THE PROBLEM:
Every line in the records below that holds "axis" must be identified and copied.

*** Begin section ***

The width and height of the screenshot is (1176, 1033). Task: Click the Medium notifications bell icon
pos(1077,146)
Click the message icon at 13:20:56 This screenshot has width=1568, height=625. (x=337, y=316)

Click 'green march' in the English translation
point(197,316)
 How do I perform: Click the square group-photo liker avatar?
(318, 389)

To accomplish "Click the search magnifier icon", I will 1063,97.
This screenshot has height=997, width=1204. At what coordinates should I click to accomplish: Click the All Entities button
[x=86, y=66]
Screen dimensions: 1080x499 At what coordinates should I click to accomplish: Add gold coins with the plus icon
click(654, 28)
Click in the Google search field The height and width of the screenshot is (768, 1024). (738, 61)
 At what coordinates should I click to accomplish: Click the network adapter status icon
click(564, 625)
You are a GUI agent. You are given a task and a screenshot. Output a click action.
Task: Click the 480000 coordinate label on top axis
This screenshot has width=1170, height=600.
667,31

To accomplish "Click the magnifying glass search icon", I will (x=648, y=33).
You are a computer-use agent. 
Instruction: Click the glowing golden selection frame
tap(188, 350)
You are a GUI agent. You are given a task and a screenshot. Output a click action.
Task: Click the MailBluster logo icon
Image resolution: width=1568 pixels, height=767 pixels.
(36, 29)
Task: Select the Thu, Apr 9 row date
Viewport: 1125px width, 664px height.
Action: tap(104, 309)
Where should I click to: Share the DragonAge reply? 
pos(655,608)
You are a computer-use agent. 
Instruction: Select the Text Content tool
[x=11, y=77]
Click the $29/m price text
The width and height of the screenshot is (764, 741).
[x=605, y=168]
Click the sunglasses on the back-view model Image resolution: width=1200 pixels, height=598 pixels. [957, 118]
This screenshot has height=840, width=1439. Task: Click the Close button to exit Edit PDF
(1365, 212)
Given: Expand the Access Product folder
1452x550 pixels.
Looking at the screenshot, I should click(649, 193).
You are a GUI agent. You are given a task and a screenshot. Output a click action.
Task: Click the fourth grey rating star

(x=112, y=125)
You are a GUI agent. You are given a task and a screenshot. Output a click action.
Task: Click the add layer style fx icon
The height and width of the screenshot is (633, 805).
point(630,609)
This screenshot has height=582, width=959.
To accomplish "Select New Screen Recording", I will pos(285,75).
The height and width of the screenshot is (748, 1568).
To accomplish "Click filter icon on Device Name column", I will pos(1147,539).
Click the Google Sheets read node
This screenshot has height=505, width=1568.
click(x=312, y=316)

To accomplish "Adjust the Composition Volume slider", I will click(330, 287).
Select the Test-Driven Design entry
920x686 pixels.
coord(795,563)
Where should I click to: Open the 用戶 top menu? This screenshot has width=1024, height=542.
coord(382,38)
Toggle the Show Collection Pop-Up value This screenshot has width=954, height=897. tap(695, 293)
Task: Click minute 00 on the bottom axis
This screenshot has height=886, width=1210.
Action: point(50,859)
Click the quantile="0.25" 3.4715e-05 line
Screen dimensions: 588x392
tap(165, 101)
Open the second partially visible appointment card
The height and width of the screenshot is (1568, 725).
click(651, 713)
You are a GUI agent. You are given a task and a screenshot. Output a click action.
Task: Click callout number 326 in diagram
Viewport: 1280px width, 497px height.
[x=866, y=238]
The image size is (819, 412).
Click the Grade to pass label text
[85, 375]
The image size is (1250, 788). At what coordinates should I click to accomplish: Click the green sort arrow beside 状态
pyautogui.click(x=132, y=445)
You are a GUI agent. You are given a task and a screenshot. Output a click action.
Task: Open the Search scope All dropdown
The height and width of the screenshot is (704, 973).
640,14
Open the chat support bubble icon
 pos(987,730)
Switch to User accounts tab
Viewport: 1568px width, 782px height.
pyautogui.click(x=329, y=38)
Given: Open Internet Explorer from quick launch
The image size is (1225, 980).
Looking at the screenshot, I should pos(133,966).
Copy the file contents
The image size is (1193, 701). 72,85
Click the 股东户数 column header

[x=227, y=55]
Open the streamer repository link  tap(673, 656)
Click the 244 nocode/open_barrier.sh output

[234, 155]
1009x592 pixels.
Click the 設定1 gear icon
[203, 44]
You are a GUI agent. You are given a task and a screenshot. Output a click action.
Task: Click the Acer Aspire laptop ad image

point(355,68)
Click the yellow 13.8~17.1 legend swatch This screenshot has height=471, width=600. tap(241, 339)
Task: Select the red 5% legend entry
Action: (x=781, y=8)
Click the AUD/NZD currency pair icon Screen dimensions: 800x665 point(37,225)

*** End section ***

YOUR SOLUTION:
Task: Click the 480000 coordinate label on top axis
Task: Click minute 00 on the bottom axis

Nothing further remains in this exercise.